Instructions to follow:
Copy the data word for word, from the start through the line that contains "Looking at the screenshot, I should (163, 651).", and stop there.

(Target position records)

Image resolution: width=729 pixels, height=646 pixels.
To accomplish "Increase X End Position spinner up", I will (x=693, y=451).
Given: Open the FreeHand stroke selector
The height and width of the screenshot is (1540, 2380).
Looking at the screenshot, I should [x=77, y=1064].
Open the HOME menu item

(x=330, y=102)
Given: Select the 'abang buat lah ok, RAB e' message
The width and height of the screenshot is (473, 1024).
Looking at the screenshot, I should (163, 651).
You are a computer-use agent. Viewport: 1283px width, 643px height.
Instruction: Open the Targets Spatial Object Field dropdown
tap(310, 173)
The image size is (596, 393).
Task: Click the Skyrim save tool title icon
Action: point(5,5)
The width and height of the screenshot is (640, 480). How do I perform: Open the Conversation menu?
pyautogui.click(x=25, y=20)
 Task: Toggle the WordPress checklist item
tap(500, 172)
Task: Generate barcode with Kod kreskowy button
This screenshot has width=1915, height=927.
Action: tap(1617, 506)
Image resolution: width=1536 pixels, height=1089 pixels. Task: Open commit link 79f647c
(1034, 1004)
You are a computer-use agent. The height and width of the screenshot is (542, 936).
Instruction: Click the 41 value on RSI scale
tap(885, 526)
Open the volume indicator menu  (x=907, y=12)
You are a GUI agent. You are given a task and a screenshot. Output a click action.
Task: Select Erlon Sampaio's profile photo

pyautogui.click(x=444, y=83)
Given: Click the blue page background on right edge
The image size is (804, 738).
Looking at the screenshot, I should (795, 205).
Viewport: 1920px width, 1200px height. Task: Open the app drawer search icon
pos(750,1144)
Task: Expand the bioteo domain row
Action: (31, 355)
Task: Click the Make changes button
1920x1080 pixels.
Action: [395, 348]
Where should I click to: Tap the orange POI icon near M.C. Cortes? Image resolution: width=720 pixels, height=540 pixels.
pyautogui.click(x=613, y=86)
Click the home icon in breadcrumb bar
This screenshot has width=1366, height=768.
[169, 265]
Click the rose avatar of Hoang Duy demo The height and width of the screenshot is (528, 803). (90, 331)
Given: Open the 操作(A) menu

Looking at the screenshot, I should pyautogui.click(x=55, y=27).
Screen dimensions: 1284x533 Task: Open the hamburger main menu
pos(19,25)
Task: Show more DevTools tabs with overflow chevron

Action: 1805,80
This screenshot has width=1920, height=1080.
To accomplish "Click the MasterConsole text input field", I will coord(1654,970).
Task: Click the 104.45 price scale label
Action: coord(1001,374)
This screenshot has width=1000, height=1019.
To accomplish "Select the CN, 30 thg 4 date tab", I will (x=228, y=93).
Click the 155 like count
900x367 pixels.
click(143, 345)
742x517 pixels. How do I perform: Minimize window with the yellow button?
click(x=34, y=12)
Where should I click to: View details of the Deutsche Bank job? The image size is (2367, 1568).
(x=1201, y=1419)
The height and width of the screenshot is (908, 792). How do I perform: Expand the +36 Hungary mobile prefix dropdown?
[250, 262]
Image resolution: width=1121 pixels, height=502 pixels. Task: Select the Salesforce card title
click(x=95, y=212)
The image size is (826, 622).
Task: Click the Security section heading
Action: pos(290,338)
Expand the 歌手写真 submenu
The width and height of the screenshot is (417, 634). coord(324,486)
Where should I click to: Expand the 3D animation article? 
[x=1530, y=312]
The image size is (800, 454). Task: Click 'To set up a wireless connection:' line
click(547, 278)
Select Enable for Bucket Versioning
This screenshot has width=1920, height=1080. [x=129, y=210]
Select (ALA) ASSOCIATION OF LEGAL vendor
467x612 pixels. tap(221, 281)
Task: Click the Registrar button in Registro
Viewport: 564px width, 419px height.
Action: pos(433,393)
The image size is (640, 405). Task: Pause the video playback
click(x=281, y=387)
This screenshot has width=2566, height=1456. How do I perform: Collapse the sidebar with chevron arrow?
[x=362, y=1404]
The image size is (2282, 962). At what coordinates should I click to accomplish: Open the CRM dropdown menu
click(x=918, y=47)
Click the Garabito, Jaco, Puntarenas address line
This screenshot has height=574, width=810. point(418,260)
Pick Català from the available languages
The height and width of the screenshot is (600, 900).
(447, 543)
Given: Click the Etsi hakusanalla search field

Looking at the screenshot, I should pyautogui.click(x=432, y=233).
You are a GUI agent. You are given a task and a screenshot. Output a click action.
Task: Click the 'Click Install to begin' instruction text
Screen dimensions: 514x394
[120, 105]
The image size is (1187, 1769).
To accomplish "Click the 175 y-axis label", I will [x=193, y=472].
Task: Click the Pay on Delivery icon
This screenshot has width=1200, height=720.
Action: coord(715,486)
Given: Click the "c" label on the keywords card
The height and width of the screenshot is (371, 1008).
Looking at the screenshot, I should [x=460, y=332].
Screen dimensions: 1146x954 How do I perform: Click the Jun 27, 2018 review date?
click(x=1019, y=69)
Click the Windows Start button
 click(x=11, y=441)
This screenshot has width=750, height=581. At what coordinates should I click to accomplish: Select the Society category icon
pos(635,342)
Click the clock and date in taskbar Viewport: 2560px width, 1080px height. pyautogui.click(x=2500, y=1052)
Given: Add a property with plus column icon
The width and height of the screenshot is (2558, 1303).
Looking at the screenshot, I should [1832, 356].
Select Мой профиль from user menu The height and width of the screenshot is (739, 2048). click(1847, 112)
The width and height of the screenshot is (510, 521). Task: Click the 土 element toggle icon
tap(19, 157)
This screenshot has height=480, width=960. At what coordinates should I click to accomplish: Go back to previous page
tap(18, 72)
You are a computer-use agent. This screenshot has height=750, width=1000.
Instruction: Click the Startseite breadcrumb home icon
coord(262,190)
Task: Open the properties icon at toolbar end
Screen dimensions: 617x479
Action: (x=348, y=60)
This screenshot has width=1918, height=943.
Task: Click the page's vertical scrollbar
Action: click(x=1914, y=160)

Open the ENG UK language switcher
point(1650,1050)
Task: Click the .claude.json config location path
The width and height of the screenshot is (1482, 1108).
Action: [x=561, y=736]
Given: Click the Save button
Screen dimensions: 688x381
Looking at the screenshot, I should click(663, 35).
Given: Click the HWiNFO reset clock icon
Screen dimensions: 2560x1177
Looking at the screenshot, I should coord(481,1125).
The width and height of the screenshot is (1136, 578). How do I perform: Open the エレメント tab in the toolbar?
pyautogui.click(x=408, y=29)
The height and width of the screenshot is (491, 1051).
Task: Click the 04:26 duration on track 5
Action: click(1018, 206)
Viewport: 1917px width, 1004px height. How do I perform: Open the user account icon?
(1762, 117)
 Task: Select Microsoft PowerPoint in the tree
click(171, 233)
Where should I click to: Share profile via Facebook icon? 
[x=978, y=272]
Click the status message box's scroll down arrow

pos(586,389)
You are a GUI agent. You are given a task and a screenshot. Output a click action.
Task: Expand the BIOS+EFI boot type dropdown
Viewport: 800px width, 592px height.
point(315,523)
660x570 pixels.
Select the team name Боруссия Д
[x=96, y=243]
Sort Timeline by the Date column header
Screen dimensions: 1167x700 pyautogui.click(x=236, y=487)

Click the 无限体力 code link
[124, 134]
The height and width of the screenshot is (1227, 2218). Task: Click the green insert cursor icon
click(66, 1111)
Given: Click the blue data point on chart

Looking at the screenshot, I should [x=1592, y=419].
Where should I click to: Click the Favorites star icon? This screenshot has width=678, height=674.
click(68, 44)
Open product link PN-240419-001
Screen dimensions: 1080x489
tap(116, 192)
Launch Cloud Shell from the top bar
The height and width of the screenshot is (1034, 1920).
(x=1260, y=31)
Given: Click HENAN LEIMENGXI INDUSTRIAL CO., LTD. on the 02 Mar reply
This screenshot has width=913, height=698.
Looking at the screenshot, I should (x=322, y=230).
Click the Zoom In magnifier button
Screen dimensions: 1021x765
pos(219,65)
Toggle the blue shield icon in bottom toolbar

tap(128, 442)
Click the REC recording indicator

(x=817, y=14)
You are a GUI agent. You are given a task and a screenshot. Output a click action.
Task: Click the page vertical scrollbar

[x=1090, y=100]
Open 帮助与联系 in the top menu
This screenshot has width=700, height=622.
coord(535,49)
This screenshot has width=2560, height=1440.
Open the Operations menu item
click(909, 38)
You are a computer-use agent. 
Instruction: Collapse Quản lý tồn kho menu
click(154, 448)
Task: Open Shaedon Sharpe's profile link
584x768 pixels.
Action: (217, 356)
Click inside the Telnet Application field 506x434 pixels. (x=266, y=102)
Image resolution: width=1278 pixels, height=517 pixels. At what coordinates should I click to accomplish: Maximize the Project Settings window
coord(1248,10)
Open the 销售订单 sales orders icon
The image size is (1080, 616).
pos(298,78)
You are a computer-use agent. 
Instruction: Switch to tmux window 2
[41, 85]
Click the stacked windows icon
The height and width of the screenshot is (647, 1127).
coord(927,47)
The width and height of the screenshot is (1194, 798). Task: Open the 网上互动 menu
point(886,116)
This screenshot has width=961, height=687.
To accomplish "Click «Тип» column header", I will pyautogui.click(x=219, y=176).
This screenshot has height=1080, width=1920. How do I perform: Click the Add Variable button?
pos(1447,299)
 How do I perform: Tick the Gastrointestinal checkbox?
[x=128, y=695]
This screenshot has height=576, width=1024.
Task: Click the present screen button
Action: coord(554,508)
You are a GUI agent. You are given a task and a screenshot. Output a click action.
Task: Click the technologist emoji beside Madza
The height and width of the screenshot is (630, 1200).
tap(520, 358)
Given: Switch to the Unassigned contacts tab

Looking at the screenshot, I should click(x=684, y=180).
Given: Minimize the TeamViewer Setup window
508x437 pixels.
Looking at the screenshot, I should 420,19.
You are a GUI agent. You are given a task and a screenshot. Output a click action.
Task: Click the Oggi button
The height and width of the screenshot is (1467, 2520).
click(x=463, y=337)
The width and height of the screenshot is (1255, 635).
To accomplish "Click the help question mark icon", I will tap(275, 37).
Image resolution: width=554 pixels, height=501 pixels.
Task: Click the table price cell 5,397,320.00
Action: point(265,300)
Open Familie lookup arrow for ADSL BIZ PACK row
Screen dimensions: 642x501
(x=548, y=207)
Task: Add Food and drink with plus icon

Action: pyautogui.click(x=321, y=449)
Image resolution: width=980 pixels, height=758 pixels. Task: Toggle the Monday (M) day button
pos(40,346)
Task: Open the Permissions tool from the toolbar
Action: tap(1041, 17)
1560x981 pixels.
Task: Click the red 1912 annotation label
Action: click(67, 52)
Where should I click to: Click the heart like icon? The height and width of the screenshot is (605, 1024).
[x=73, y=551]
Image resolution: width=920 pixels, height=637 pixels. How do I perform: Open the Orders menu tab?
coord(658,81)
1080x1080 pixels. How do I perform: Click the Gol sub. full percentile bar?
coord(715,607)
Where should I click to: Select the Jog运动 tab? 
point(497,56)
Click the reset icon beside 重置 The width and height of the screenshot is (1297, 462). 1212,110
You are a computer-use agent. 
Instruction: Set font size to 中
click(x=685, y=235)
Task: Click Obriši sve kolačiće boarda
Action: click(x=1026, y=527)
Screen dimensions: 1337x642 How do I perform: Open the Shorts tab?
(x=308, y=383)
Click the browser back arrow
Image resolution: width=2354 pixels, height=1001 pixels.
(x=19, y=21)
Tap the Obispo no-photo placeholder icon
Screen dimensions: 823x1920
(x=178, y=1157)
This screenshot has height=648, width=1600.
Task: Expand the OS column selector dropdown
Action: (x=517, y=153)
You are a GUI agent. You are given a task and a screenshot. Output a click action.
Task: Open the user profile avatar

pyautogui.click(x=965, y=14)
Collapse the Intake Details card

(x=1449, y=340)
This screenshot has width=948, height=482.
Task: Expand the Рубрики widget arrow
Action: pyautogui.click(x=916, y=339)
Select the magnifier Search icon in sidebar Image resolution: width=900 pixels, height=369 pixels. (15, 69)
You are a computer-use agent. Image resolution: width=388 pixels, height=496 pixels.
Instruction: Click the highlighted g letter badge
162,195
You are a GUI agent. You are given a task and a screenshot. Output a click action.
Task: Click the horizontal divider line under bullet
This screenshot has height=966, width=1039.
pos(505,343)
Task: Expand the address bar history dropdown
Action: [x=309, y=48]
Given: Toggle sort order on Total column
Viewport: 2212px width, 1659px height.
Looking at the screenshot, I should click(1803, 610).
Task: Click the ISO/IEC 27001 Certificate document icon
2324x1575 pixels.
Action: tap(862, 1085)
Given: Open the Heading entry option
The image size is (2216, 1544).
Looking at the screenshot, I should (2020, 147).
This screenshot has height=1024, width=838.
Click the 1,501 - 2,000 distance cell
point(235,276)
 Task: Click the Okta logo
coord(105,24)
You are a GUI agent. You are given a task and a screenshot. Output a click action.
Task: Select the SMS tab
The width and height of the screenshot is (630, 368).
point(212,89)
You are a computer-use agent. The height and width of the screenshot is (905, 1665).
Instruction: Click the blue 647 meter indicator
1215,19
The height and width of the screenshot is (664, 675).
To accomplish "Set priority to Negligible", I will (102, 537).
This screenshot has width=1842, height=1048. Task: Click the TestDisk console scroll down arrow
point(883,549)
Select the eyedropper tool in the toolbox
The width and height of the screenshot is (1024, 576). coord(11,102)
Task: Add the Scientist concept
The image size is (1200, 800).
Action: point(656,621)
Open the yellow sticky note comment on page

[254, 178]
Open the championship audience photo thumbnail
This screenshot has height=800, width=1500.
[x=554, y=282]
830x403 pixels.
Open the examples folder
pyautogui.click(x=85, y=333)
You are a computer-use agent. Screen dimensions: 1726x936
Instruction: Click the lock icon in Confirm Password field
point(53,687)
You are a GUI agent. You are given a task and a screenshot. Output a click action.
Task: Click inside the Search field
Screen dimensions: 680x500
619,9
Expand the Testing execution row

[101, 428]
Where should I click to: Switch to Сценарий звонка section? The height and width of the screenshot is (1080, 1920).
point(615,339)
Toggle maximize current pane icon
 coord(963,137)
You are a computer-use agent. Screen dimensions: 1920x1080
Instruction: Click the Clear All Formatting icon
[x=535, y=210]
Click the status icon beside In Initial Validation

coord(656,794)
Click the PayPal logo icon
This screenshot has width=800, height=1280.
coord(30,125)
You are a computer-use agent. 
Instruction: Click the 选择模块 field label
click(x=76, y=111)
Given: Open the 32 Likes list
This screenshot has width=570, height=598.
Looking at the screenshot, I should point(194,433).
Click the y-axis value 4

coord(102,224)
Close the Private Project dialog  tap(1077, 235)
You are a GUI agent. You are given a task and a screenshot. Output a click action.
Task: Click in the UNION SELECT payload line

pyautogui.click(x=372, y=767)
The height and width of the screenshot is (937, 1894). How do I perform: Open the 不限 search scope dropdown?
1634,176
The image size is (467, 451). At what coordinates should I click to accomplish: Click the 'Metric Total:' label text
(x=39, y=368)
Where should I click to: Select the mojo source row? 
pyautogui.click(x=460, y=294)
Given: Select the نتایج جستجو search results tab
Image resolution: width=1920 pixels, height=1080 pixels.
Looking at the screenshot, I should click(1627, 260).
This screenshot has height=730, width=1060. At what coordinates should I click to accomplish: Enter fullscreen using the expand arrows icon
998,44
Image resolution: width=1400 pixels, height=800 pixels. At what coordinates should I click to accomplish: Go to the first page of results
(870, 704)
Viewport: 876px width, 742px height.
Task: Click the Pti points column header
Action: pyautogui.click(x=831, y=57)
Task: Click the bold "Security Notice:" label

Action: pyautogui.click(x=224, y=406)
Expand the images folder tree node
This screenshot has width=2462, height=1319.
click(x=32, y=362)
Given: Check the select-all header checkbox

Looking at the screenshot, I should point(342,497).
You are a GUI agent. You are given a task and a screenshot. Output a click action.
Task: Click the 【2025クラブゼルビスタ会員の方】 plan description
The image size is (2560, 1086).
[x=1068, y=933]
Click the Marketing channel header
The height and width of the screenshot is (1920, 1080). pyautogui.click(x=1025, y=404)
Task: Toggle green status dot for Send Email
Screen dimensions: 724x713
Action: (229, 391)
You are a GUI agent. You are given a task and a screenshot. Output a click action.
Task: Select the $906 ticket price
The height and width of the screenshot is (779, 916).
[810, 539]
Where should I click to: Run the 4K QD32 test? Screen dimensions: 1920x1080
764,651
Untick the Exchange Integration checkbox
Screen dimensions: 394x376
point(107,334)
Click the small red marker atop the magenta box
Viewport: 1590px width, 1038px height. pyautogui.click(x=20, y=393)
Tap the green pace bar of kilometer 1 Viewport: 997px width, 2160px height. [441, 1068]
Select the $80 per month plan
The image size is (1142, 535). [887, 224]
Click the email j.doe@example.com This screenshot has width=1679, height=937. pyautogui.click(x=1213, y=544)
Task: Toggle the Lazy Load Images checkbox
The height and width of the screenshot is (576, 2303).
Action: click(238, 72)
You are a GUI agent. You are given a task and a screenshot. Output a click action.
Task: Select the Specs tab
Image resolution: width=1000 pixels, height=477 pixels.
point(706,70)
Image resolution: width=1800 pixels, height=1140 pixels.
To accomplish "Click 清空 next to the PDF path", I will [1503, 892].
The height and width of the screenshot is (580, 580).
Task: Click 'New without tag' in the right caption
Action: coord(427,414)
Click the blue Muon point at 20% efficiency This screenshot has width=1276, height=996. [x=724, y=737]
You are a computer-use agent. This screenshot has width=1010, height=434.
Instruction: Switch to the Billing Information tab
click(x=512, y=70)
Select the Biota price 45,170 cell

Reply:
Image resolution: width=729 pixels, height=646 pixels.
To accomplish "Increase X End Position spinner up", I will (x=693, y=451).
Given: Open the FreeHand stroke selector
The height and width of the screenshot is (1540, 2380).
Looking at the screenshot, I should [x=77, y=1064].
Open the HOME menu item

(x=330, y=102)
Given: Select the 'abang buat lah ok, RAB e' message
The width and height of the screenshot is (473, 1024).
Looking at the screenshot, I should (163, 651).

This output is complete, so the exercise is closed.